You are currently viewing Property Links Weekly #39 2020

Property Links Weekly #39 2020

This week we have some news related to market volatility caused by COVID-19, a couple of innovative new PropTech businesses, and property tools for rental calculation and viewing UK-wide house price data.

#1 Open Rent provides a rental calculator that uses its database of properties that are rented through the platform 

OpenRent Rental Calculator

The Open Rent rent calculator helps estimate rental values for BTL properties in the UK. It provides an initial value based on location and number of bedroom/bathrooms, and can give greater precision if you provide extra information such as condition, listing locations and square footage.

#2 Property Heatmap UK provides a detailed heat-map of average UK property prices down to postcode-level

Property Heatmap UK provides a detailed heatmap of average UK property prices down to postcode-level

Property Heatmap UK provides a heat-map visualisation of average UK property values per postcode. These are blended together so that you can look at patterns at a national, county, city, district or street level. This tool can be very useful if you are investing in an area that you do not know very well. It can help reveal potential trends too, as on a postcode level, the tool provides data about how average house price has changed over time, and the brackets that properties fall into within that area. 

#3 Landlord groups are warning the housing market strategy in the latest Budget will cause higher rents due to a critical lack of supply

The Residential Landlords Association (RLA) and the National Landlords Association (NLA) are convinced the latest Budget has failed tenants. They claim that recent BTL restrictions have resulted in a critical shortage of rental accommodation, leading to higher rents.
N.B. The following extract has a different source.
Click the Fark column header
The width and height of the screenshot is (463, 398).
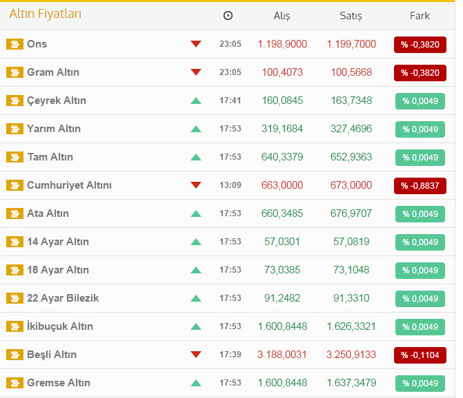[420, 16]
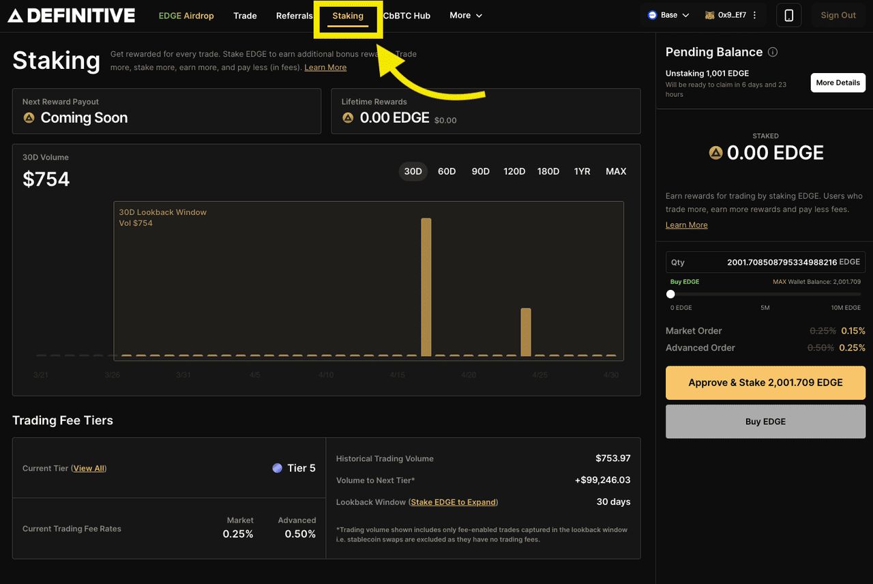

Both associations, soon to merge to become the National Residential Landlords Association (NRLA), issued the warning after last week’s Budget statement. They had each recommended that the Government take action to support the private rented sector (PRS) but, apparently, to no avail.

In a statement, they said that the Government was weakening its efforts to increase home ownership by turning its guns on the PRS, and that by restricting supply and thereby making renting more expensive, it is the tenants who are the worst affected.

#4 Nearly 50% of UK Proptech firms are set for ‘survival mode’ over the next three months according to research by UK PropTech Association

In a survey of its members on the impact of Covid-19 on their businesses, the UKPA found that 43% of proptech companies are planning for survival over the next quarter, 25% are preparing for stagnation, 6.3% fear closure and a quarter remain bullish and expect growth.

#5 Skwire uses AI to analyse supply and demand of rental stock to suggest high-yield properties and added-value opportunities

In terms of specific innovations coming to the fore, artificial intelligence is playing an increasingly pivotal role by gradually changing the way investments are sought and made. Data science helps improve investment decisions on a very granular level. Understanding supply and demand on a hyper-local level allows investors to pick assets with the right attributes. Down to whether a balcony or garden, parking space or a third bedroom will produce the higher premium in a particular location.

Skwire began proving this model with a small portfolio of high-yield properties across the UK built from standing stock for HNW investors. We source best-in-class opportunities using our proprietary sophisticated self-learning AI, trained on more than 150 million data points. This is Coupled with tech-enabled underwriting and property management. It enables us to build diversified high-yield portfolios at scale relevant to both UHNW and institutional investors. We are currently fundraising for our next fund to cater to institutional investors.

#6 Skrap, an on-demand skip and construction hire mobile app has today announced it has raised £1.2m in seed funding

Skrap, which delivers skip and construction hire related services on-demand by ordering via a mobile app has today announced that it has raised £1.2m in seed funding to accelerate growth across major cities.

The fundraise was led by Vanneck Investments, with participation from a host of entrepreneurs and angels investors like Charles Songhurst, Eamon Jubbawy (Onfido), Anil Stocker (MarketFinance), Paul Huntingdon (ARM), Adrian Beecroft, Dennis Stevenson, Peter Brodnicki (MAB), Jay Radia (Yieldify, Reachdesk), and James Hind (Carwow).

Skrap was founded with a vision of allowing SME Builders to order any construction hire service at the click of a button.